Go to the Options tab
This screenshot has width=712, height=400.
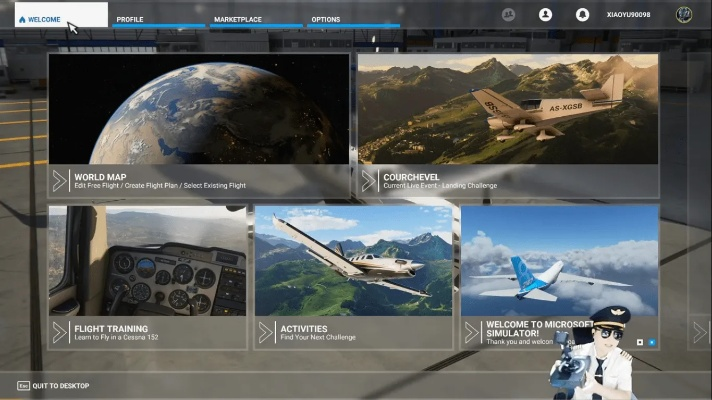point(326,19)
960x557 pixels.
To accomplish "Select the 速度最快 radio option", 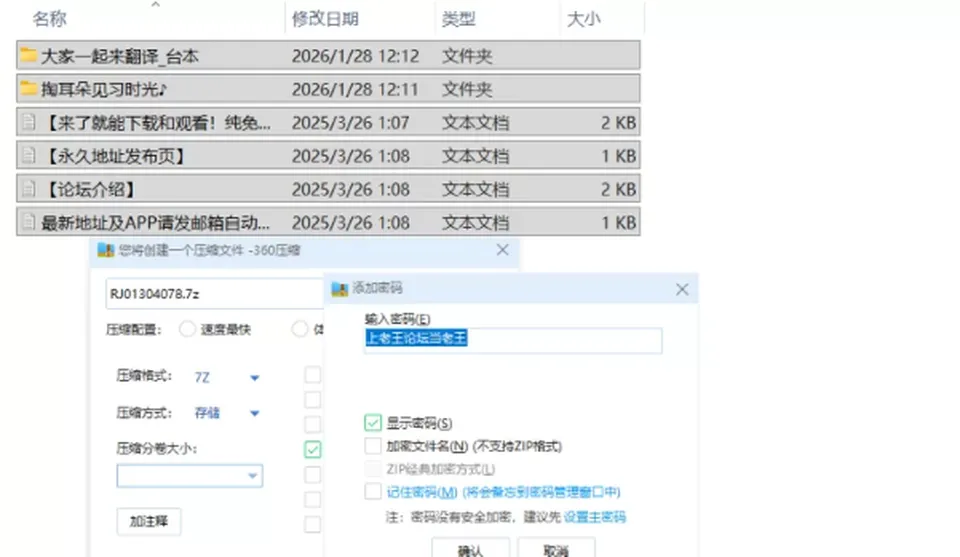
--- --- ---
What the reply must contain is an exact transcription of the data above and none of its pictures.

Go to the Options tab
This screenshot has width=712, height=400.
point(326,19)
960x557 pixels.
To accomplish "Select the 速度最快 radio option", 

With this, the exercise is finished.